START Available data
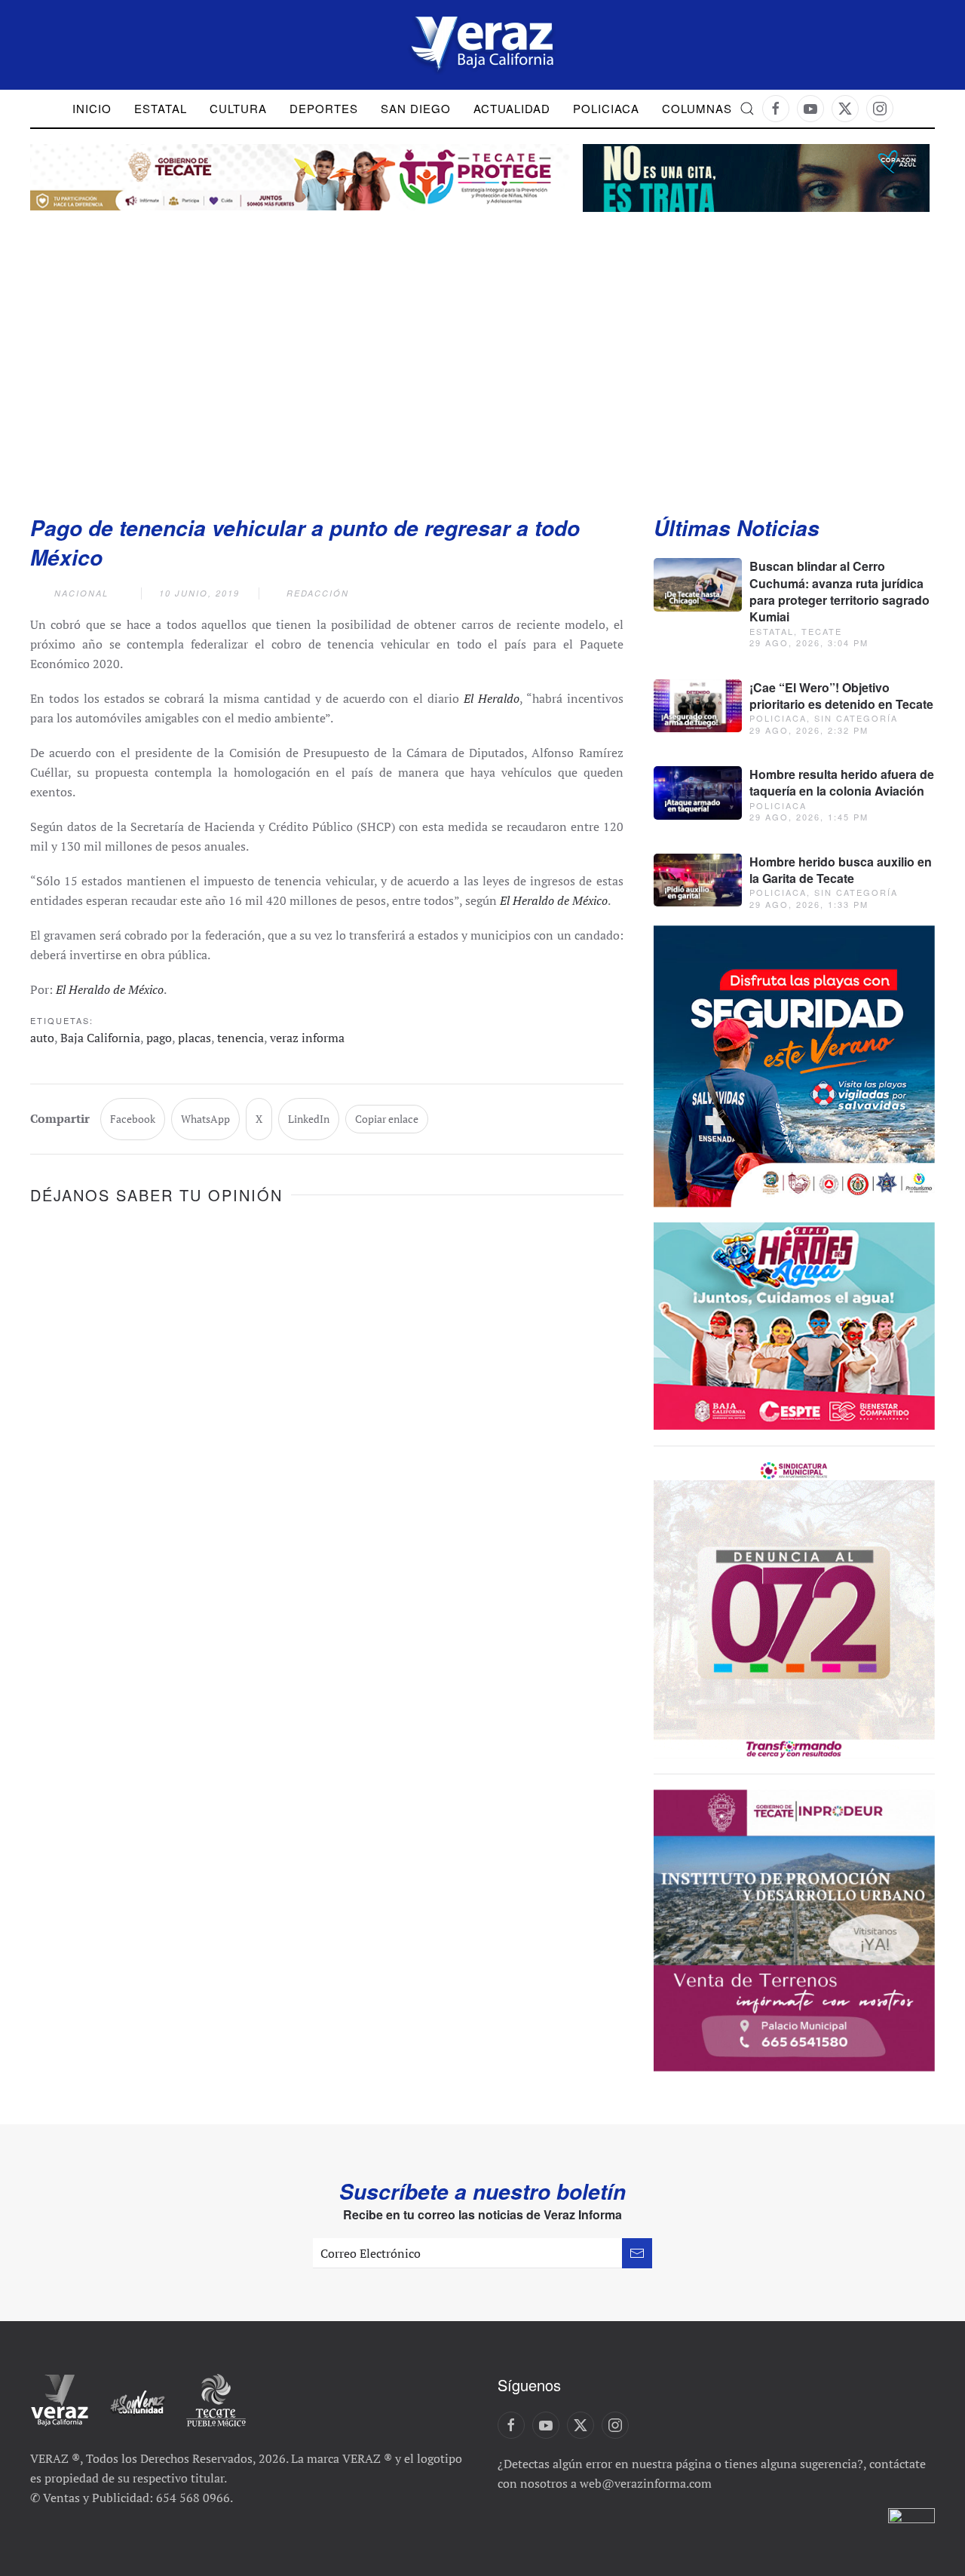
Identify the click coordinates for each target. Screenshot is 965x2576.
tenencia (240, 1037)
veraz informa (307, 1037)
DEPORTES (324, 108)
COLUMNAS (697, 108)
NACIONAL (81, 593)
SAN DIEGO (416, 108)
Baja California (100, 1037)
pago (159, 1037)
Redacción (317, 593)
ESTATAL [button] (160, 108)
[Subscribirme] (637, 2253)
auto (42, 1037)
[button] (747, 108)
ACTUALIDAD (511, 108)
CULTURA (238, 108)
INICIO (92, 108)
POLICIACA (606, 108)
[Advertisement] (482, 347)
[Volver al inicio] (482, 45)
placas (194, 1037)
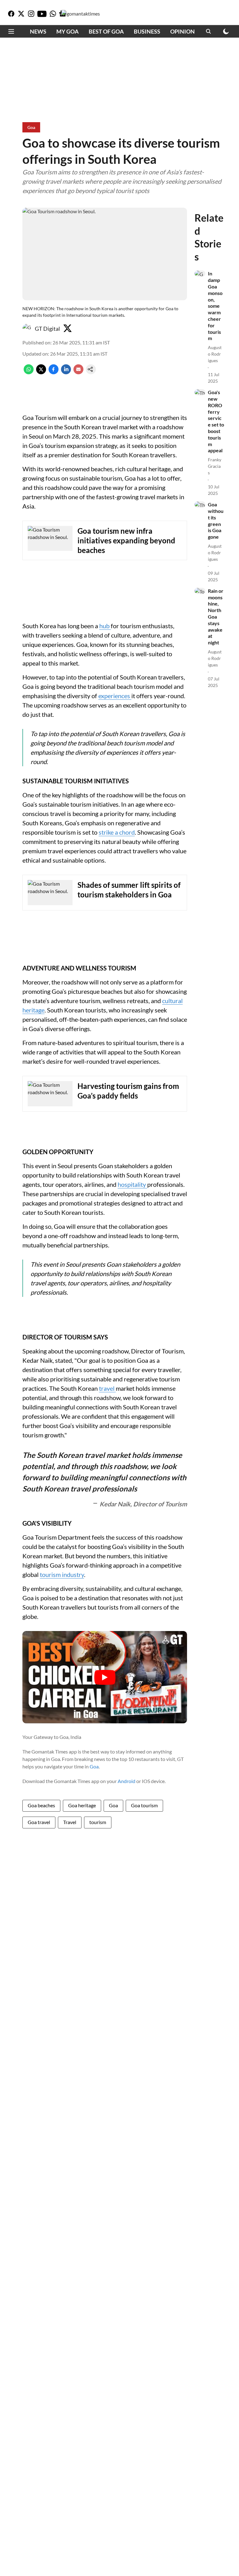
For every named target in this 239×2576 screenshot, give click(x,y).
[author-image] (27, 329)
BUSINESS (147, 31)
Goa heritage (82, 1805)
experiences (114, 695)
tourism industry (62, 1574)
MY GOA (67, 31)
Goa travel (39, 1822)
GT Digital (47, 328)
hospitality (132, 1184)
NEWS (38, 31)
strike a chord (117, 832)
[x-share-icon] (41, 372)
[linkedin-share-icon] (66, 372)
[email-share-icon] (78, 372)
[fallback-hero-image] (199, 273)
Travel (69, 1822)
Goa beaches (41, 1805)
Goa (94, 1766)
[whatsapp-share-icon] (29, 372)
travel (107, 1388)
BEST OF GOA (106, 31)
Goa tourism (144, 1805)
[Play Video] (105, 1677)
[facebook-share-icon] (54, 372)
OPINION (182, 31)
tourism (97, 1822)
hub (105, 625)
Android (126, 1781)
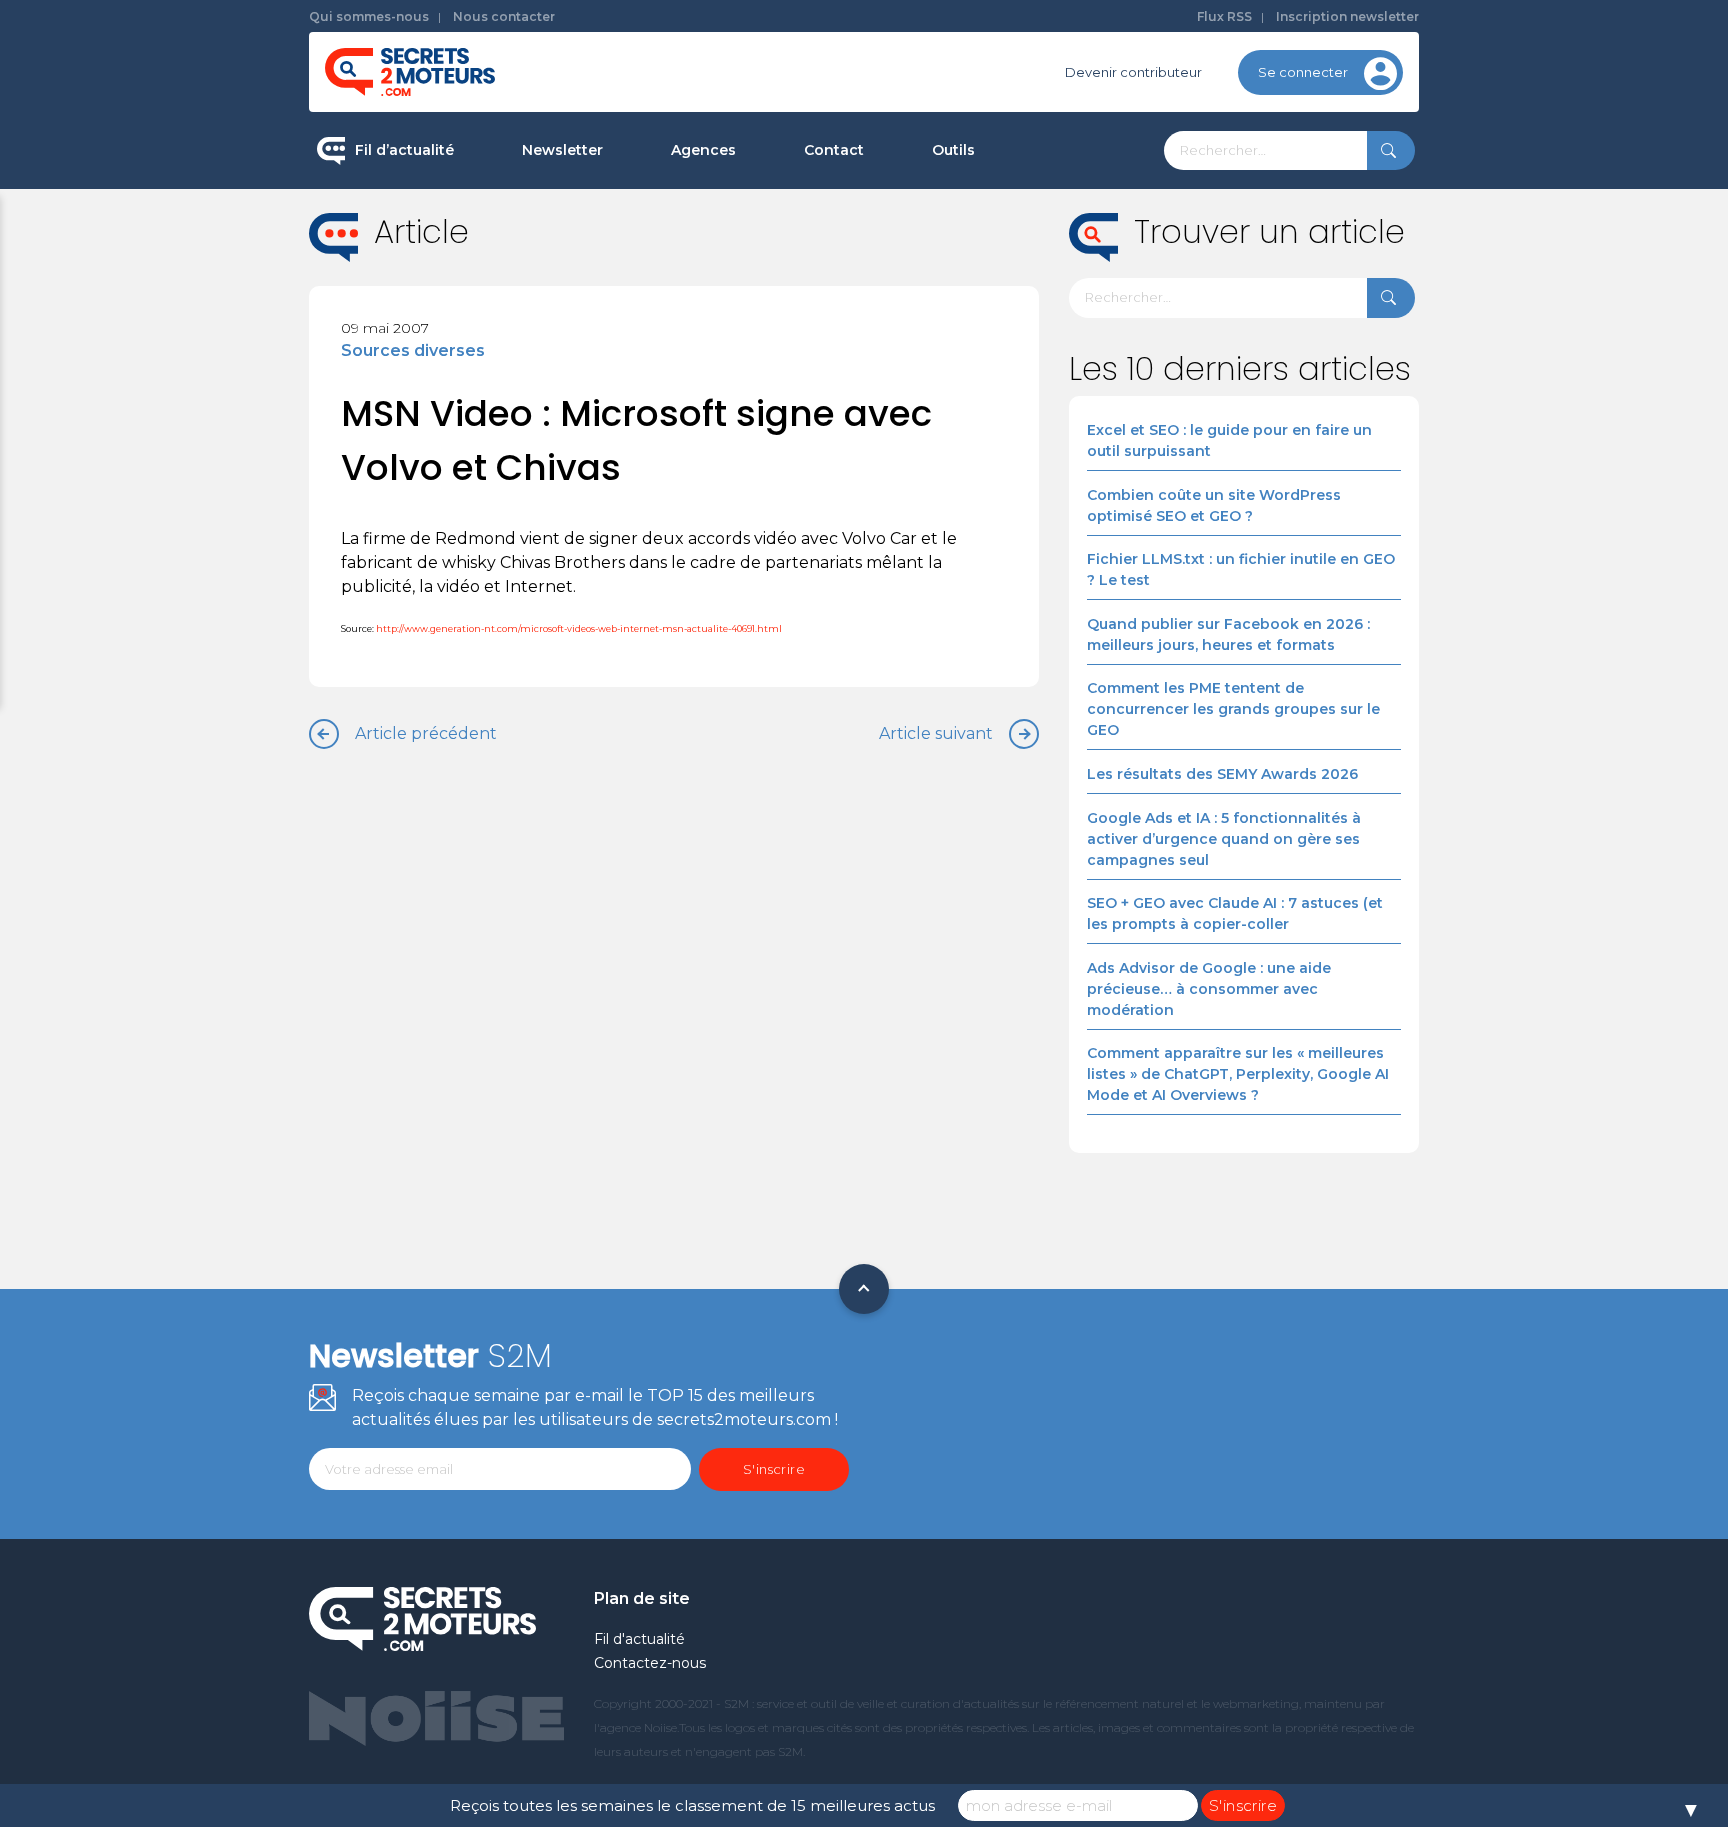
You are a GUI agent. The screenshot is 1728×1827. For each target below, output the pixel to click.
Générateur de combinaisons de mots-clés (1039, 463)
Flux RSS (1224, 16)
END Available data
:: Try it ::
In the entries above, identify every line with the string "tourism".

:: Exercise response ::
tourism industry (62, 1574)
Goa tourism (144, 1805)
tourism (97, 1822)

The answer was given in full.